Onions have the capacity to bring tears to the eyes of the average consumer with their prices liable to go off the charts from time to time. They certainly did over the last six months or so. The question then is, is the Collector, the head of the district administration, responsible for keeping a check on the price?

To most, the proposition would seem so ridiculous that it is not even deserving of a response. Mind you, these collectors are armed with powers under the Essentials Commodities Act with its stock controls and record keeping of inventories and such other stipulations. But, as everyone knows, these are incapable of being administered in any meaningful way; and even if they were, there is no guarantee that prices would come down if the problem is one of a serious shortfall in production.

That brings us to the more fundamental question of difference between public administration and general management. Civil servants are, no doubt, very good at administration. But are they also good at management? Is the work of a civil servant administrative in nature or managerial in scope?

Price control

If they are to be seen as managers it stands to reason that they should be able to control prices, in the sense that managers are supposed to make actual outcomes conform to some standard. At the least, they should have been able to anticipate the price rise so that somebody higher up could have come up with a response that has the desired outcome.

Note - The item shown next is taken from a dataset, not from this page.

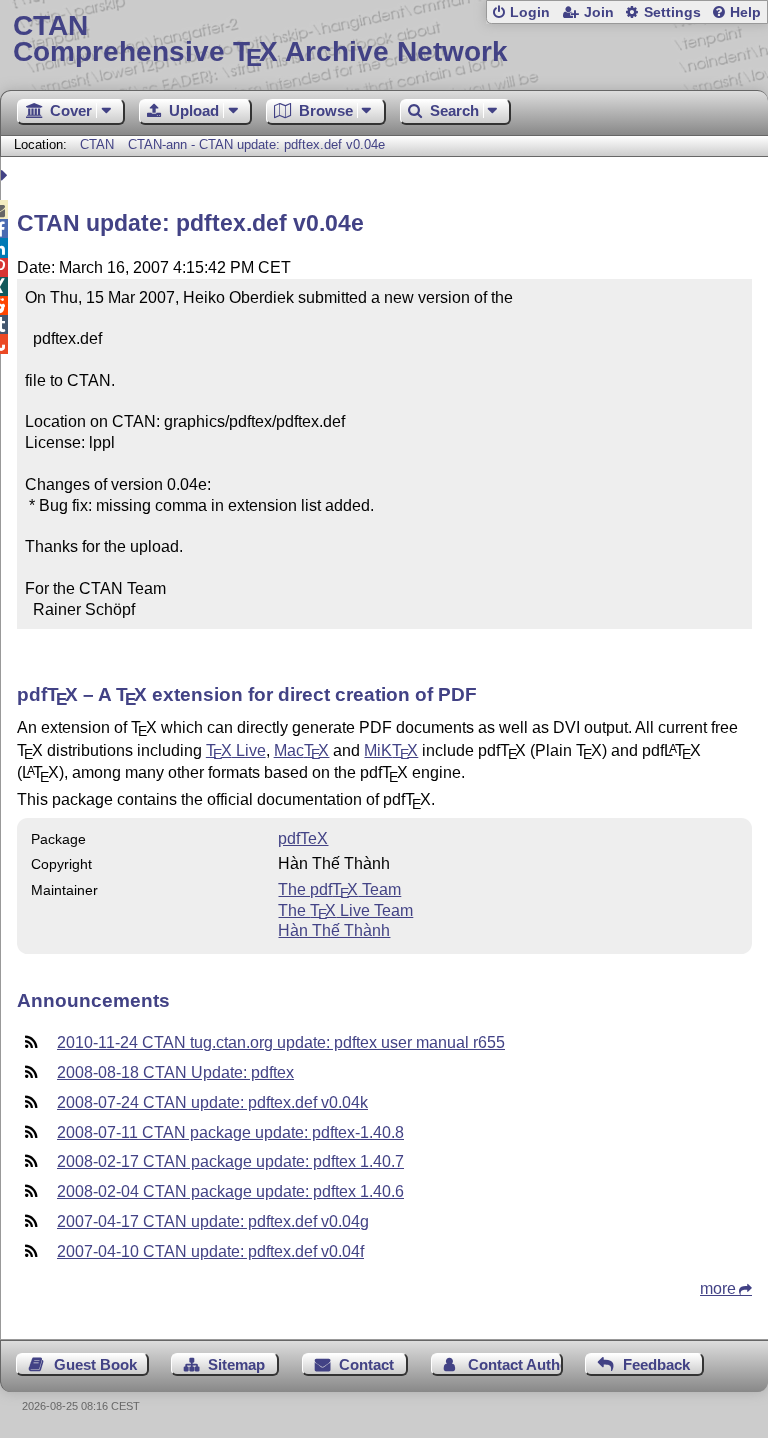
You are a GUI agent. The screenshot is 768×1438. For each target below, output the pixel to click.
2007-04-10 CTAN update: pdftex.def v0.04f (210, 1251)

Being able to anticipate the future course of action is the key. Management theory tells us that for a manager to be able to control actual outcomes to certain pre-determined standards, he should first be able to measure performance. Not just at the final point of an activity but measurement of the whole chain of activities which finally culminates in the output, which is required to conform to a certain standard.

As a production manager if you are charged with the responsibility of producing 1,000 automobiles, it is not enough if you have information on the actual output of cars at the end of the day. You should have information on the output in the morning, afternoon and evening, so that the production performance at the end of the day doesn’t come as a surprise.

As real-time information flows in, a manager is able to dynamically allocate resources so that output at the end of the day is made to conform to the target. Not only that, the manager should be able to get data on production of vehicle parts, material procurement and worker absenteeism, so that the process of dynamic resource allocation, a key dimension of managerial performance, is kept up. This is where the civil servants might come up short.

Outdated information

Data released by the Ministry of Agriculture and Cooperation recently are a good case in point. The document gives details of acreage of cultivation of different crops (horticulture, floriculture, pulses, oilseeds, and so on) and the likely output.

While I was swelling with pride at the fact that my tax rupees are being put to work, I soon realised that the entire data related to the agricultural operations in the country was not for the current fiscal (2015-16) but had to do with the performance of the farm sector in the year previous to that (2014-15). If this was not distressing enough, delving a little deeper into the data made it doubly so.

The statement spoke of it being an estimate that had already gone through two earlier revisions. One presumes there would eventually be a final version and hopefully that would be out before the current year is over. But it wouldn’t have mattered.

For shortages have already manifested in the economy and prices have already shot through the roof and consumers at the lowest strata of the society have been made to pay the price, both literally and figuratively over the last six months or so. In other words more than half way into the next financial year, the Government at the Centre or, for that matter, States too have had no clue that onion output could fall short by as much as 2 million tonnes.

Notional control

This, then, is the problem. Civil servants have simply no opportunity to perform the role of a manager because one of the aspects of managerial functions — namely ‘control’ — requires timely information flow and the Government system of data gathering and collation into meaningful information is so pitifully slow as to be of little relevance to the civil servant-manager or his being able to perform a ‘control’ function.

The functions of the State in a pre-Keynesian world revolved mainly around maintenance of law and order and enforcement of contracts between citizens and other entities such as companies. The maintenance of law and order required the administrator/manager to be physically present at the scene of action. In other words, he was the data gatherer and processor of information.

The enforcement of contracts too, with its emphasis on judicial system and pronouncing judgments on disputes, did not put a premium on data gathering and its processing into meaningful information. But the role of the State and the Government machinery have expanded to reflect public aspirations for a better life.

Unfortunately, the creaky colonial system of data gathering and the glacial speed with which such data is processed have left civil servants with little or no means of refashioning themselves as managers to the extent that the job requirements impose on them. This is not to say that the civil servant’s job has no managerial aspect. It is just that the babus are, quite often, reduced to responding to events in a way that is not unlike that of a fire brigade combating a fire accident.